▶ _PROBLEM TO WORK ON_
Please set down only the lines from the one containing "Task: Open Тарифы и опции in sidebar" through the end of the entries below, exactly, minus any pictures.

▶ _DATA EXCERPTS_
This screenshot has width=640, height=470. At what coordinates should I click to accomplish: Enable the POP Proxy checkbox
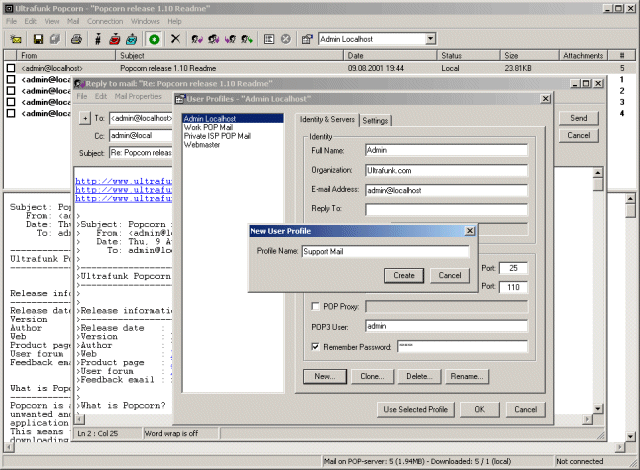coord(316,306)
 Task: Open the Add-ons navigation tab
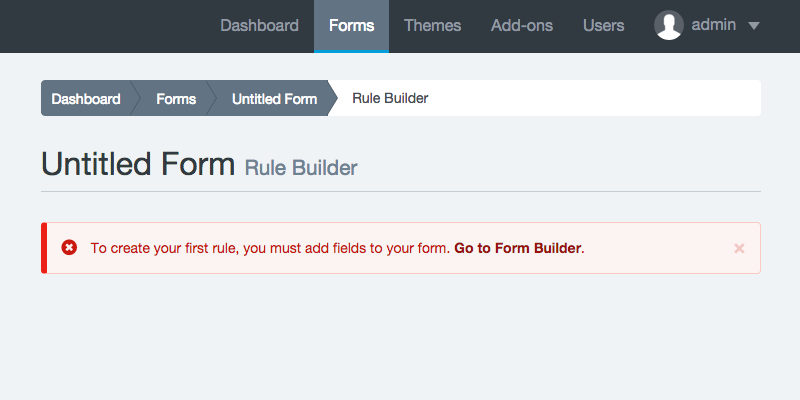click(x=522, y=26)
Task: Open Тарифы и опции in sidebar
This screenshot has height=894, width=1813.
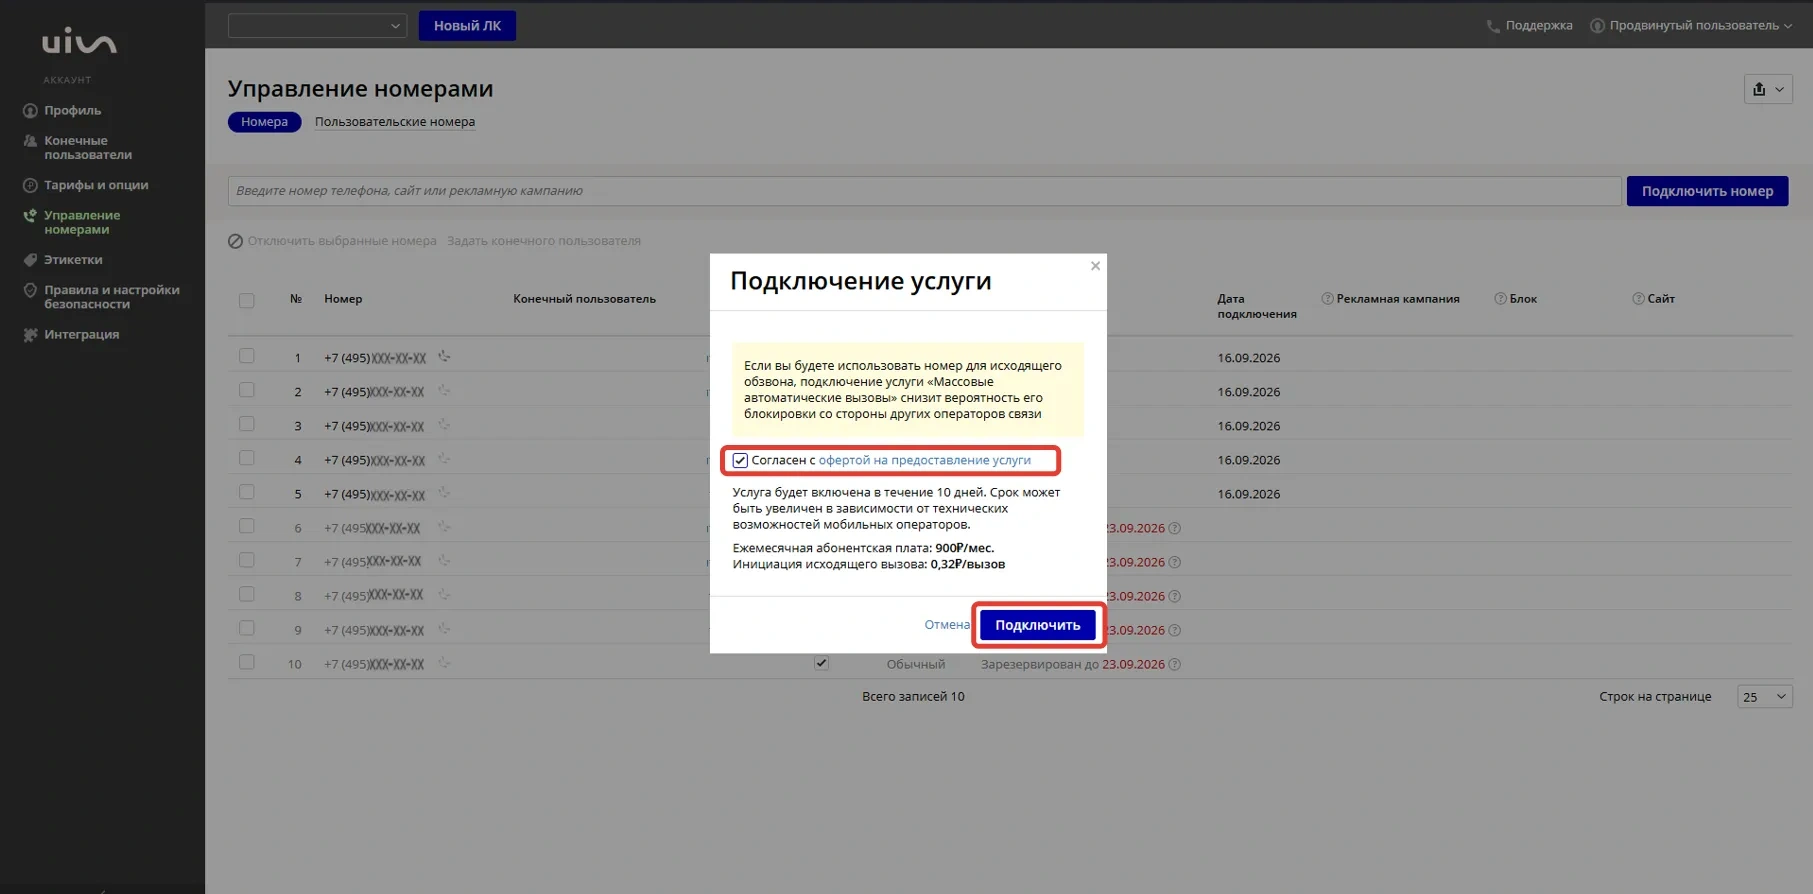Action: point(96,185)
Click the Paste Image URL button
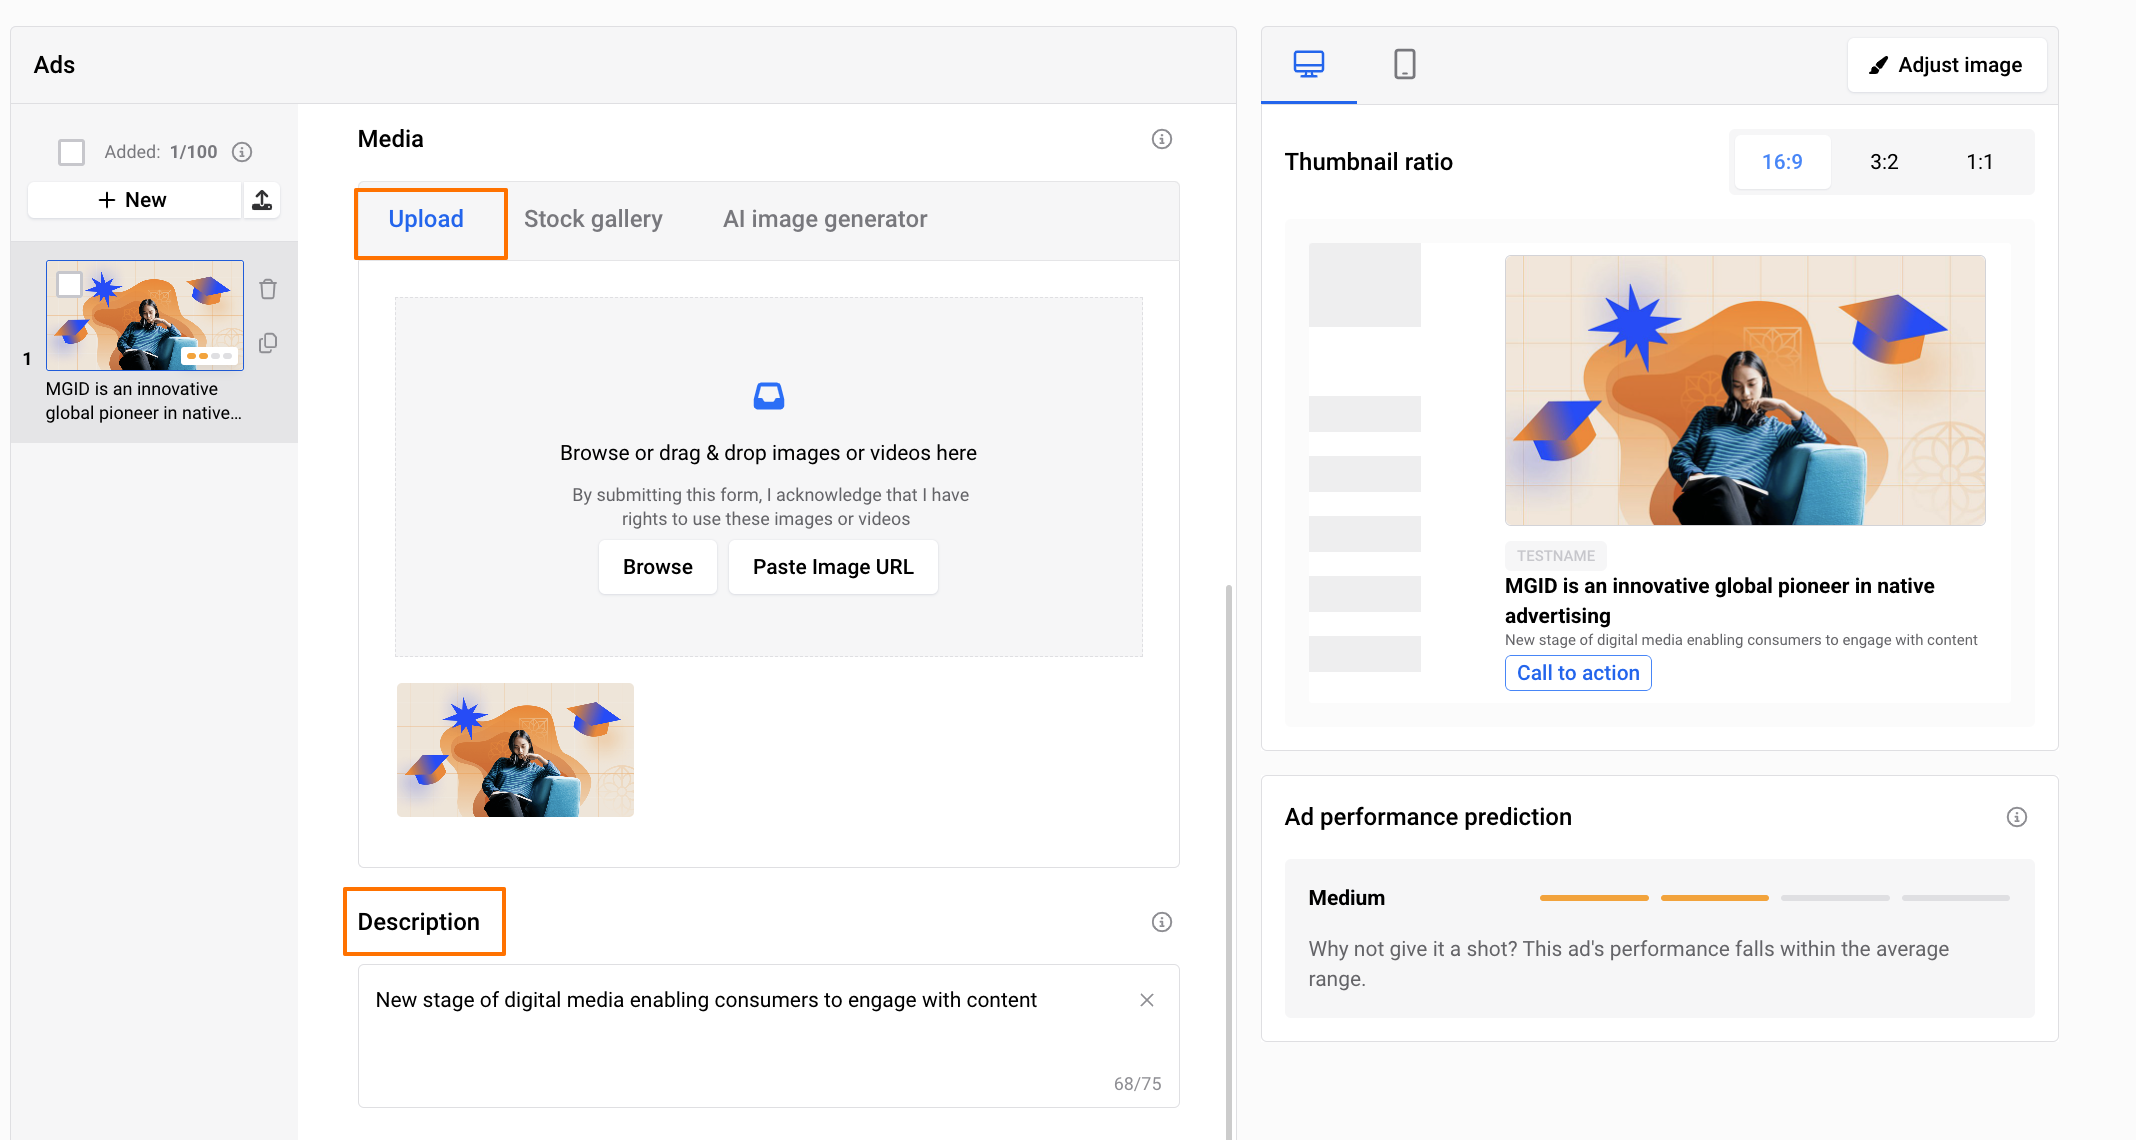The width and height of the screenshot is (2136, 1140). click(833, 567)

▶ _ANSWER TO THE EXERCISE_
Task: Open Тарифы и опции in sidebar
This screenshot has height=894, width=1813.
Action: point(96,185)
Click the Paste Image URL button
The width and height of the screenshot is (2136, 1140). click(833, 567)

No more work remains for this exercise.